The REDUCE LAP stands for reduce left atrial pressure. That was
the primary endpoint, was pulmonary capillary wedge pressure.
This was not only looked at the safety, which showed that the
device placement was very safe, but at the same time also looked
at the proof of concept that by placing the shunt device, there
was actually a reduction in wedge pressure over a period of
exercise. It needs to be followed on. It's certainly just the
first phase of trials but a pretty good standard with the sham
control.


Dr. Carolyn
Lam:              
Yeah, well, congratulations again. I mean, this follows … There
was a previous publication of the single arm trial and now, this
is the first randomized sham-controlled, and the results are
consistent. It's a very difficult trial to carry out. HFpEF
patients are notoriously difficult to recruit. Could you tell us
a little bit about what it was like successfully completing this
trial?


Dr. Laura
Mauri:               
Yeah. Well, we had very enthusiastic centers and principal
investigators, Ted Feldman and Sanjiv Shah. I think what it
really required in this early phase was sites that were committed
to characterizing the exercise physiology. The next stage of
rolling this out to a broader number of sites and a larger number
of patients to see if there's a clinical effect will really be
more focused on the clinical endpoints and quality of life
because ultimately that's the goal, is to improve symptoms in
these patients.


Dr. Carolyn
Lam:              
What I love about the design and the whole concept, it's so
simple and elegant. We almost sometimes forget that HFpEF is
heart failure, which means that by definition, there's raised
filling pressures. It's hemodynamic at the end and this is just a
simple concept of offloading the left atrium. That's so beautiful
but it does come with some questions. Every time you mention this
to someone, they go, “What about, I don't know, Eisenmenger's
syndrome developing later?” The right side, volume overload,
pulmonary hypertension, what about atrial fibrillation down the
line? How about the safety parts of it?


Dr. Laura
Mauri:               
Right, so the procedural safety was excellent but then I think
you raise really important questions and these patients are still
in follow-up but looking at the report here at this meeting,
there was no pulmonary hypertension in excess in the shunt
treated arm. The patient selection was towards patients who had
higher wedge compared with right atrial pressure and among those
patients, there was no evidence of RV overload. At least at this
stage things look good to go on to the next step.


Dr. Carolyn
Lam:              
That's wonderful and exciting. We definitely need a therapy for
HFpEF. Joe, would you like to highlight any other trial? We have
11. We've discussed six.


Dr. Joseph
Hill:                 
Tonight at the editorial board meeting, we will be saluting these
two young investigators who are presenting their work in this
competition and simultaneously publishing their work. We've
invited these young investigators and their mentor and they will
present a short talk to the editorial board dinner. It's an
effort to salute and recognize these early career investigators,
to congratulate them on outstanding work. We're pleased and
privileged to publish it, so I'm particularly excited about that.


Dr. Carolyn
Lam:              
Wow, Joe. That is great. Thank you. I didn't know that was
happening either. That's fabulous. Dharam or Laura, any other
highlights that you may want to mention in this meeting?


Dr. Laura
Mauri:               
I think that it's just been a wonderful kickoff to the meeting.
We've covered, I think, many of the really important trials so
it's really exciting to be able to see the work in print.


Dr.

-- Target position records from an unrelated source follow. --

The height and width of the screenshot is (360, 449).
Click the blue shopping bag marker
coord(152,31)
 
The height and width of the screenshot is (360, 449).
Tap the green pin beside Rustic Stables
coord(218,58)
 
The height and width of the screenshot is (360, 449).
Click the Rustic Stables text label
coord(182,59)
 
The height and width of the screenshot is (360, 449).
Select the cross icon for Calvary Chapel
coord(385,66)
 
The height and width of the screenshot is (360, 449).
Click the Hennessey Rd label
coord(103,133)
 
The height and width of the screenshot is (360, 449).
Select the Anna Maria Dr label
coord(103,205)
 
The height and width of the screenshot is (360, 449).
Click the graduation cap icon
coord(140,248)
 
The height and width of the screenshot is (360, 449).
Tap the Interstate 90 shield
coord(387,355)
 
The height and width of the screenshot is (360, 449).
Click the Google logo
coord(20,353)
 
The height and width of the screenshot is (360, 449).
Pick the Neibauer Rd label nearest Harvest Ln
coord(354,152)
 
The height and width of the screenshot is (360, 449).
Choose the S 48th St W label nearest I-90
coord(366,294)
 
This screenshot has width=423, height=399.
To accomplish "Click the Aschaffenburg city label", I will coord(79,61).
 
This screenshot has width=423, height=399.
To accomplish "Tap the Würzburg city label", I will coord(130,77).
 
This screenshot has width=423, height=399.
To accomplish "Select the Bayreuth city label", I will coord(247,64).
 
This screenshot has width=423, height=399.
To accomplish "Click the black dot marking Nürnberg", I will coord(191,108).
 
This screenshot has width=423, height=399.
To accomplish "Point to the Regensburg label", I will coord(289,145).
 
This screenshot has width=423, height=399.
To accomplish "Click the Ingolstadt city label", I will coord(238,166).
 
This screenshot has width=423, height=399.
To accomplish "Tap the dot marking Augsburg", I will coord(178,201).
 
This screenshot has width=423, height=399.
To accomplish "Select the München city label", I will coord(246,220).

Carolyn
Lam:              
That’s great, and to discuss it as well.


Dr. Dharam Kumbhani:  Yeah, I agree. This is really exciting
and hopefully, we can keep growing from strength to strength
every year.


Dr. Carolyn
Lam:              
Yep. You heard it right here everyone. We are going to grow from
strength to strength under your leadership and with this great
team, so thank you very much for joining us today.